◆ What the task requires
Give back the entries in full, exactly as they are written.

◆ Data for the task

☆ ☆ ☆ ☆

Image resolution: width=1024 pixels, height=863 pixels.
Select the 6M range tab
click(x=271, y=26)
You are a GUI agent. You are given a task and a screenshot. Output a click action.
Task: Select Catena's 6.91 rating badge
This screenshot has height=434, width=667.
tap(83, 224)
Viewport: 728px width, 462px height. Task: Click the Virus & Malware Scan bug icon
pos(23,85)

☆ ☆ ☆ ☆

◆ Written reply
Image resolution: width=1024 pixels, height=863 pixels.
Select the 6M range tab
click(x=271, y=26)
You are a GUI agent. You are given a task and a screenshot. Output a click action.
Task: Select Catena's 6.91 rating badge
This screenshot has height=434, width=667.
tap(83, 224)
Viewport: 728px width, 462px height. Task: Click the Virus & Malware Scan bug icon
pos(23,85)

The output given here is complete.